My good friend and our best actor, Larry Robison, asked me to write him a bit part as an old curmudgeonly gentlemen like Waldorf and Statler of the Muppets. You know, the two old men who sit in the theater box seats and insult the cast of the Muppets show. I created four elderly founders of the company that built the high rise. Larry would play Mr. Collinbird (the others were Mrs. Partridge, Mrs. Turtledove, and Mr. Frenchhen). At a pivotal point in the play, I wanted to change the mood from humorous to serious. Up to that moment, Mr. Collinbird had been hilarious and frankly, senile. The members of the office began to share their most memorable Christmases. When it came to Mr. Collinbird, everyone was expecting another silly story. Instead, he began to tell a very moving story about his childhood.
Mr. Collinbird told the story of Christmas,1941 when his father did not return from Pearl Harbor. The young boy went out into the woods and cut down the family Christmas tree on his own. During the tale, Larry became the young Collinbird and I came out on the stage dressed as his father with blood on my chest. I told my “son” he was now the man of the house and I would not be coming home for Christmas.

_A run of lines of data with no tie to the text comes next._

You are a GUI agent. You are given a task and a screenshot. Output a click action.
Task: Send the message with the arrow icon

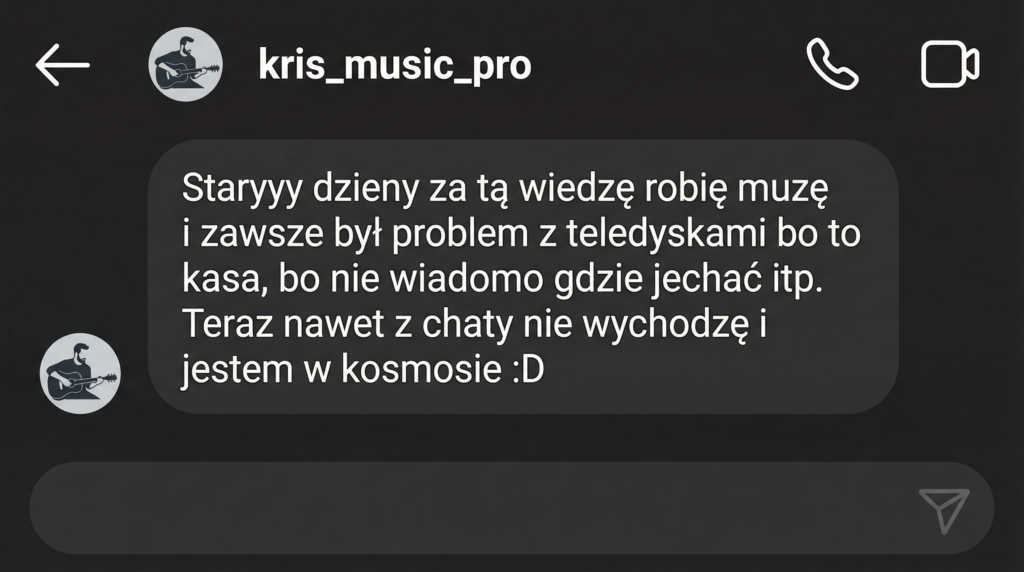944,509
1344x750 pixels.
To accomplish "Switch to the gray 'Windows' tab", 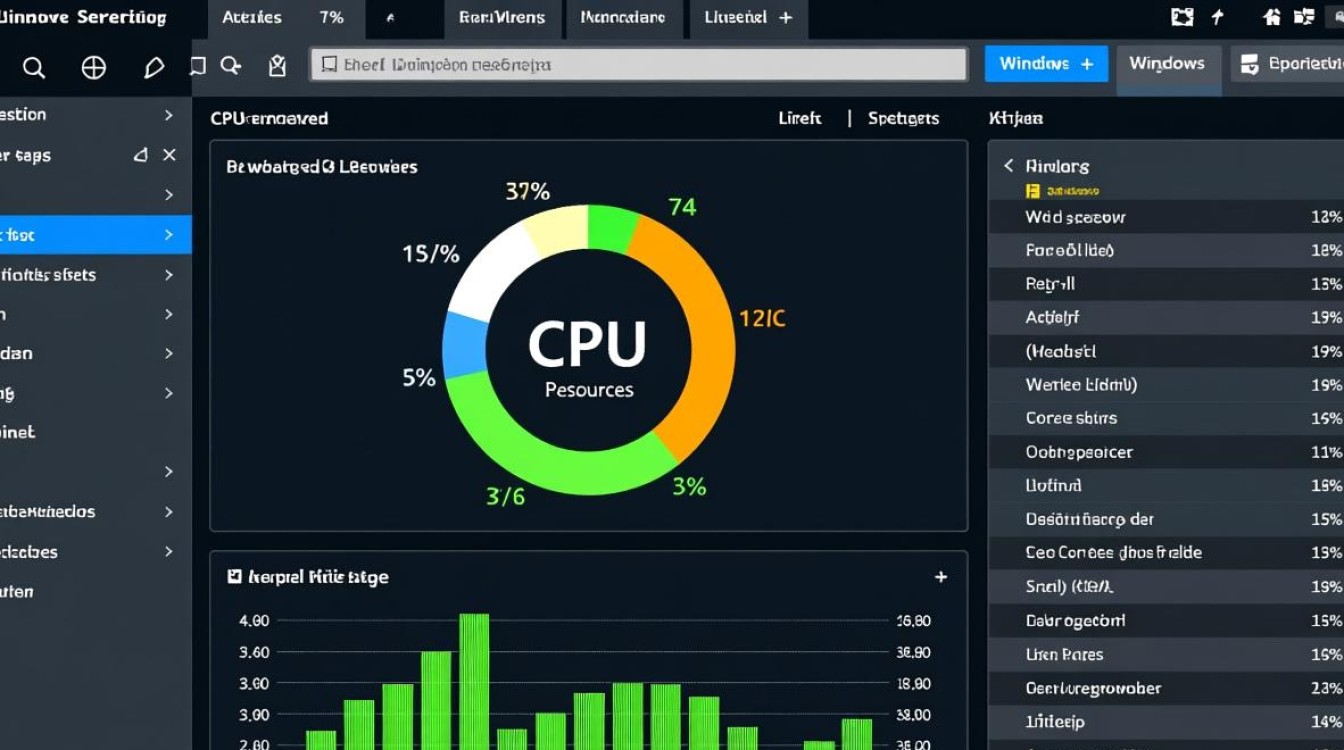I will (x=1167, y=64).
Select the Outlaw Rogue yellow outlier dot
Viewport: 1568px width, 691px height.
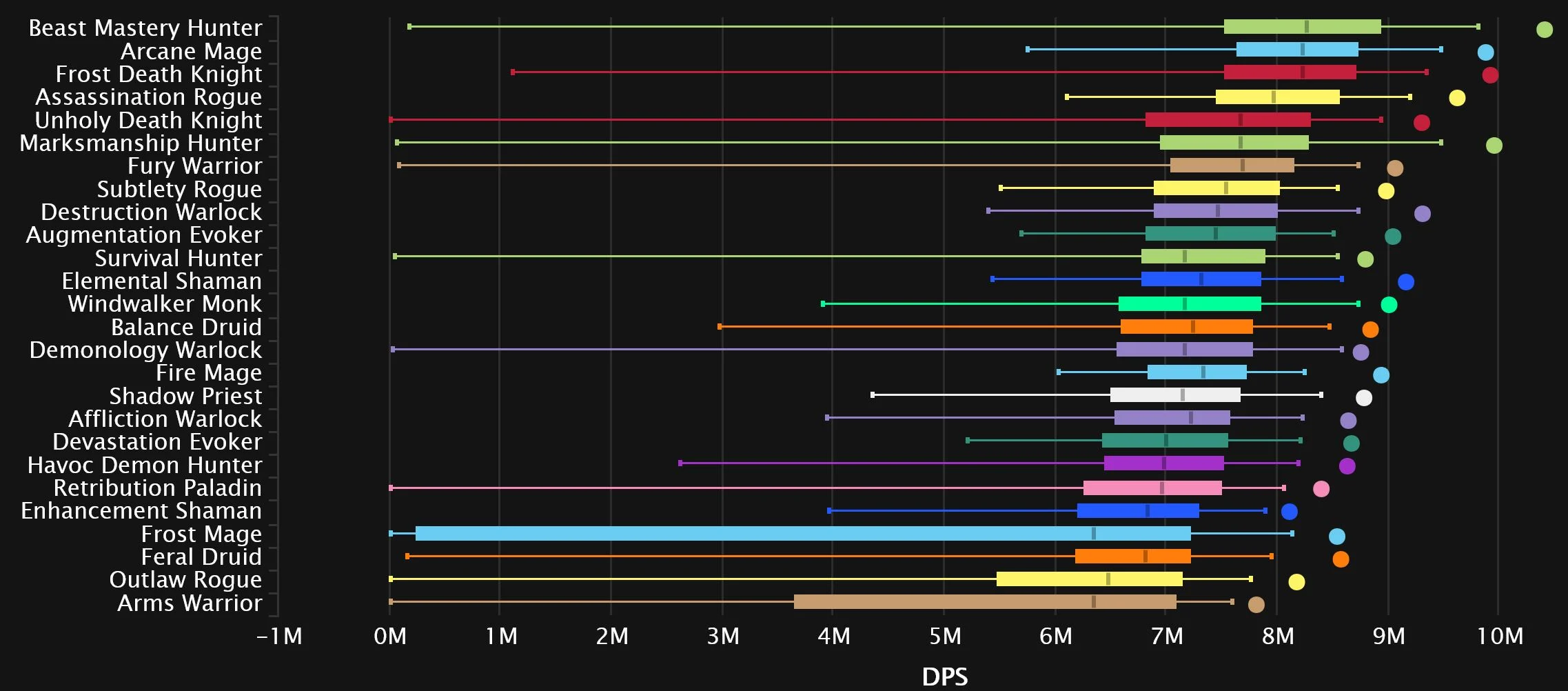(1296, 582)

It was a simple five minute scene meant to change the tone of the play and to catch the audience off guard. They would be expecting Collinbird to be silly but instead they got a very poignant moving story of the child who became the man. After the first night’s play, Larry came up to me and said there were four men who wanted to talk to the author of the play. These were the four men who now stood before me.
The trembling man wiped at his eyes and this is what he said:
“I wanted to thank you for honoring the men who fought in World War II. We are World War II veterans and I was at Pearl Harbor. Thank you for honoring us on Veteran’s Day.”
I was stunned! It suddenly hit me that this was Friday, November 11th, the original date for Veteran’s Day! I never intended to honor WWII veterans but God had different plans. God knew who would be there that night and God knew they needed to be honored by the simple scene in this play. The play was performed for two nights only and as impressive and shocking as the first night’s response was, I was not prepared for what happened the second night.
After the play, Larry escorted an elderly woman up to me and introduced us. She also wanted to meet the author of the play. This is what she said:
“My brother died at Pearl Harbor and I have been mad at him and mad at God ever since. Tonight, you helped me to say goodbye to my brother and to find peace with my Maker. Thank you!”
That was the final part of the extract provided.